All fund managers stressed the importance of a “selling discipline” when managing a portfolio.
“We may reduce or sell a stock if that stock has achieved its fundamentally determined target price or there is deterioration in fundamentals of a company; we may also exit an investment if we feel there are other better investment opportunities.”
Al Mal Capital acts when one of the following conditions occurs: deterioration in a company’s fundamentals; change in the focus of a company’s core business or other erratic behavior; and continuous and illogical drop in a company’s share price; ?? target price (TP) is met; we revisit our analysis for possible increase in TP. ??
Arab Tiger’s Fund sell discipline is based on their estimate of intrinsic value of a business and where it trades in the market, according to Gomma. “If the market is offering to buy that business at a substantial premium to our estimate of its intrinsic value then the position is closed,” he added.
This is exactly what happened in case of their exiting Alinma Bank, said Gomma. They closed the position when the bank reached the targeted multiples, and there was no change in business environment.
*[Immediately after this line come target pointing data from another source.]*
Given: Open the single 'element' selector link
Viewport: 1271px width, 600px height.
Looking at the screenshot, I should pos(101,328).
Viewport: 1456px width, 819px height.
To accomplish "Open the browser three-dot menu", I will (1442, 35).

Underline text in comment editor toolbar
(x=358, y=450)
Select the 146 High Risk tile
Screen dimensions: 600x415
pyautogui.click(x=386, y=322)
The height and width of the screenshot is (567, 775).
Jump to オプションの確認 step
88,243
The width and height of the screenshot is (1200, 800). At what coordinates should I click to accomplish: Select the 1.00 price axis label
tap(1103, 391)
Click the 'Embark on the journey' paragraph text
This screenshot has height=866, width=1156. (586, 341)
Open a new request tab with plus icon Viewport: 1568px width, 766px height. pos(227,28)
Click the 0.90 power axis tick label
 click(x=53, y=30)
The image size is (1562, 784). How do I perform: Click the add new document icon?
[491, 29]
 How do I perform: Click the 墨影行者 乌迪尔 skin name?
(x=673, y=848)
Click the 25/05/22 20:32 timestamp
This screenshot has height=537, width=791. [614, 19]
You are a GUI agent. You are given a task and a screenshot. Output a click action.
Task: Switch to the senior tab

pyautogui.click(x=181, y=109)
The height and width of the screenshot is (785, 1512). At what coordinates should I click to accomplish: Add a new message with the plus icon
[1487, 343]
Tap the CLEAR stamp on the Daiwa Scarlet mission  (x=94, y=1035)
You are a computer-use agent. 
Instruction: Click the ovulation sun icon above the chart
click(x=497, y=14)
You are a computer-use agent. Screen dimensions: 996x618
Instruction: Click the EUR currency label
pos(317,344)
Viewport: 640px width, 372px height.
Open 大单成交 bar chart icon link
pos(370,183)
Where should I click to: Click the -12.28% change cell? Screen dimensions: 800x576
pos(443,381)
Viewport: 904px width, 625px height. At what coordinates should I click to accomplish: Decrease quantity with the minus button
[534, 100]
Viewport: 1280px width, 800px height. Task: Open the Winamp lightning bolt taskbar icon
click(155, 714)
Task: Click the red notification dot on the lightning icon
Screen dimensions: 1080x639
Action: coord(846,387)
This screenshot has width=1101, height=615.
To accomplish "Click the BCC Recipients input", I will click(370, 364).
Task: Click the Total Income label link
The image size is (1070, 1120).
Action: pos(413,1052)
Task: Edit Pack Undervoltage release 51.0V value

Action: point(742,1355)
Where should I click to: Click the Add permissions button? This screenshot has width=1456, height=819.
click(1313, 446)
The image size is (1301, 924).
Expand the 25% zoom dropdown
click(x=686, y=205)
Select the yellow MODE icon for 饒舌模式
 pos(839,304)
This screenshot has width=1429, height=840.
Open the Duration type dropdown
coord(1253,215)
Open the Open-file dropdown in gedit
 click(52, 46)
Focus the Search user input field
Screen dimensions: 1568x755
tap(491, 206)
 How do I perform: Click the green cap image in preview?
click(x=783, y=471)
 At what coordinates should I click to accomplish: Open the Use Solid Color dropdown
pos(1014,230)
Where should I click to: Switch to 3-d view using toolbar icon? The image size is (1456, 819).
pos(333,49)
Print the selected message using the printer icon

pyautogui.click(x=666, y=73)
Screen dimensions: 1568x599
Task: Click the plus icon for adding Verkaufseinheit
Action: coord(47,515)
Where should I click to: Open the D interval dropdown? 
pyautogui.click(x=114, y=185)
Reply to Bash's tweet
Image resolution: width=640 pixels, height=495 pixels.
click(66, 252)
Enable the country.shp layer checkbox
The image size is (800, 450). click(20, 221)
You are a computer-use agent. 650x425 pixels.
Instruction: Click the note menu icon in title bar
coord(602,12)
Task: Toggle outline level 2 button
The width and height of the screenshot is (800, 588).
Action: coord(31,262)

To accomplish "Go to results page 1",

The resulting cash, Gomma said, gets deployed in new business – selected from the investment universe – which offers the best risk and return (based on fair value estimates) for the portfolio.
“For Al Marai, for example, the risk reward became less appealing, [and] hence its position was cut,” he said.
Finally, on how often they revaluate their portfolio, the managers being what they are, that is active investors, with a belief in long term investment, do a periodic or ongoing assessment of their positions.
“Portfolio monitoring and rebalancing is continuous process that is triggered by price action, Corporate announcement, and change in government policy, said Gomma.
Qaqish’s philosophy aims to adhere to their allocation matrix and exercise periodic portfolio rebalancing by fine-tuning stock and sector weightings.